Segment Open

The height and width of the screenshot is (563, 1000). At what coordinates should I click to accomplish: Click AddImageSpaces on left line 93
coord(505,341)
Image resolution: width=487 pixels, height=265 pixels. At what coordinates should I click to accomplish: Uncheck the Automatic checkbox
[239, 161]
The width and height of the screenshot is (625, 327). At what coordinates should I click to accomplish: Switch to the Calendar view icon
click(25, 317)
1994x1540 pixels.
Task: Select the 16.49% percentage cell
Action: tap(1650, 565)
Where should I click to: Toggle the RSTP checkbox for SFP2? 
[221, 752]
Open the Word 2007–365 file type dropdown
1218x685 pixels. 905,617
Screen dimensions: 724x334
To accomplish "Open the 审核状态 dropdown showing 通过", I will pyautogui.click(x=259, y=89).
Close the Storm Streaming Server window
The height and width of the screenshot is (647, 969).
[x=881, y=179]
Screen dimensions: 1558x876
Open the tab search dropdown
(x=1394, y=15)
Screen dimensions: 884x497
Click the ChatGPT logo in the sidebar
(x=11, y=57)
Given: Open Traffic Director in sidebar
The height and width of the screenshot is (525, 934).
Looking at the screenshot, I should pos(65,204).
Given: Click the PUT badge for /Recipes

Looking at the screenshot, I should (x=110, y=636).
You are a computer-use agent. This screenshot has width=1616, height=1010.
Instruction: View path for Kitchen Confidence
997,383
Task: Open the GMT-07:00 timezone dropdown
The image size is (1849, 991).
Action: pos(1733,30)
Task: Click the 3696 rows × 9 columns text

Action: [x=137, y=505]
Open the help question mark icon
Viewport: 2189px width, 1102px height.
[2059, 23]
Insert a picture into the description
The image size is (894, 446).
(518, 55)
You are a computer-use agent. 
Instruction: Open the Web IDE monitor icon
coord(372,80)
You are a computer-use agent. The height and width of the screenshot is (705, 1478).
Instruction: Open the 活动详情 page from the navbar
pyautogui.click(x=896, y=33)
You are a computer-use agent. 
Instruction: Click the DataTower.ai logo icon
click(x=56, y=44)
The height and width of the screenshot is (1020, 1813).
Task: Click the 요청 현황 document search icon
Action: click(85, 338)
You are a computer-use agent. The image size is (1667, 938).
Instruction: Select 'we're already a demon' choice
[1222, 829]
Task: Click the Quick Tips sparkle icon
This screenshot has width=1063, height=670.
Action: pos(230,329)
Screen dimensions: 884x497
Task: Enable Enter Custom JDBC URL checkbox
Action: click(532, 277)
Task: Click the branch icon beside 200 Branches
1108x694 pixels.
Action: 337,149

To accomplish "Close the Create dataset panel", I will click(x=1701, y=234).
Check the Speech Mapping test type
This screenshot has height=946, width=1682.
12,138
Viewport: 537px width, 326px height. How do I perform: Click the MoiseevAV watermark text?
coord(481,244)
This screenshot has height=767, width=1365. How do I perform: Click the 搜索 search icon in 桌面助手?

Segment Closed

How to complete this task
Lines with "agent": copy every one of them from the listing above.

Reply
You are a computer-use agent. This screenshot has width=1616, height=1010.
You are a computer-use agent. 
You are a computer-use agent. The height and width of the screenshot is (705, 1478).
You are a computer-use agent. 
You are a computer-use agent. The image size is (1667, 938).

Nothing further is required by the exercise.